Abstract: The complete amino acid sequence of an alpha-type gliadin from spelt wheat (spelta) has been deduced from the cloned DNA sequence and compared with alpha-type gliadin sequences from bread wheat. The comparison showed only minor differences in amino acid sequences between the alpha-type gliadin from bread wheat and the alpha-type gliadin from spelta. The two sequences had an identity of 98.5%. Larger differences can be found between different alpha-type gliadin amino acid sequences from common bread wheat. Because all the different classes of gliadins, alpha, beta, gamma, and omega, appear to be active in celiac disease, it is reasonably certain that the spelta gliadin is also toxic.

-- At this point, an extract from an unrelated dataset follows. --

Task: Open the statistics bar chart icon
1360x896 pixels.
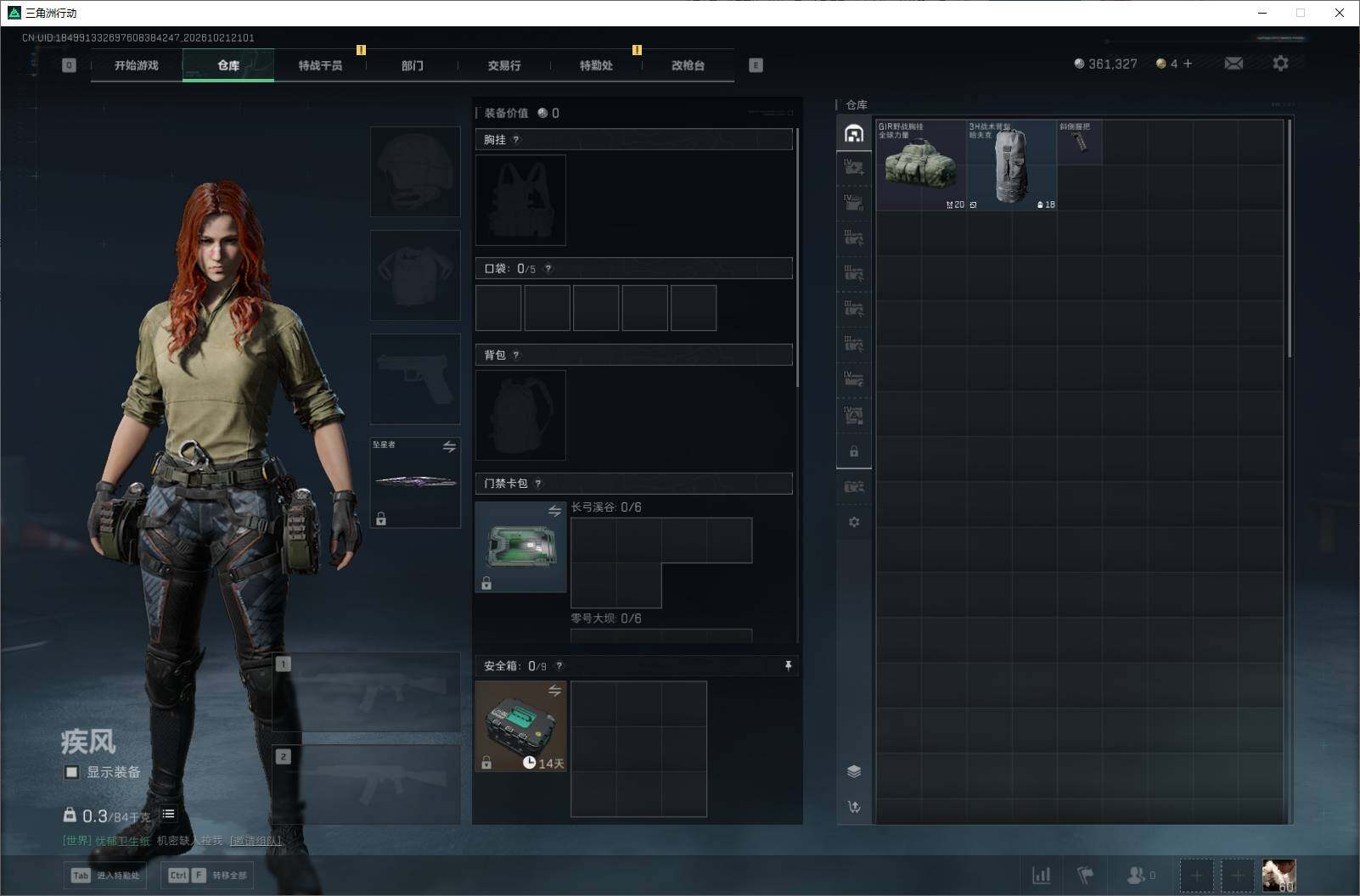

We conclude that spelta is not a safe grain for people with celiac disease, contrary to the implications in labeling a bread made from spelta as "an alternative to wheat". Our conclusions are in accord with spelta and bread wheat being classed taxonomically as subspecies of the same genus and species, Triticum aestivum L. [References: 36]
For those of you who’s heads are reeling from your spelt bagel, I bolded the important sentence.  Spelt and wheat share 98.5% of the same DNA.   Just for reference, and humor sake, you only share 50% of your DNA with your parents, siblings, and children.  Identical twins share 100% of the same DNA.  Wheat and Spelt are not siblings or even distant cousins (who share 25% of your DNA) but practically identical twins! 

3 comments:

Jennifer said...

Oooo- genetic talk! Great research find.

Ian Smith said...

Hey Ann!

Sorry to hear about your troubles.

It is interesting that spelt and wheat have a 98.5% common genetic structure for alpha-type gliadin. A similar comparison frequently is made between human and chimp DNA. Specifically, the overlap is about 96 percent*. In terms of individual humans, it seems that the contribution made from each parent to the child is 50 percent, but the genetic code is well over 99 percent shared between each parent and the child*.

It would be fantastic if a method could be found to turn off, alter, or block the gliadins in grains so that the immune reaction were eliminated for folks with celiac disease. Of course, this leads to a totally different discussion about the ethics of genetically-modified plants. Anyway, I hope that you feel better!



*http://news.nationalgeographic.com/news/2005/08/0831_050831_chimp_genes.html

*http://apelslice.com/books/9780618843175NIMAS/HTMLOUT/HTML/c_id4627137.html

Nena said...

Oh, I would be interesting in knowing what your detox regimen is. How long does it usually take to feel better? Thanks!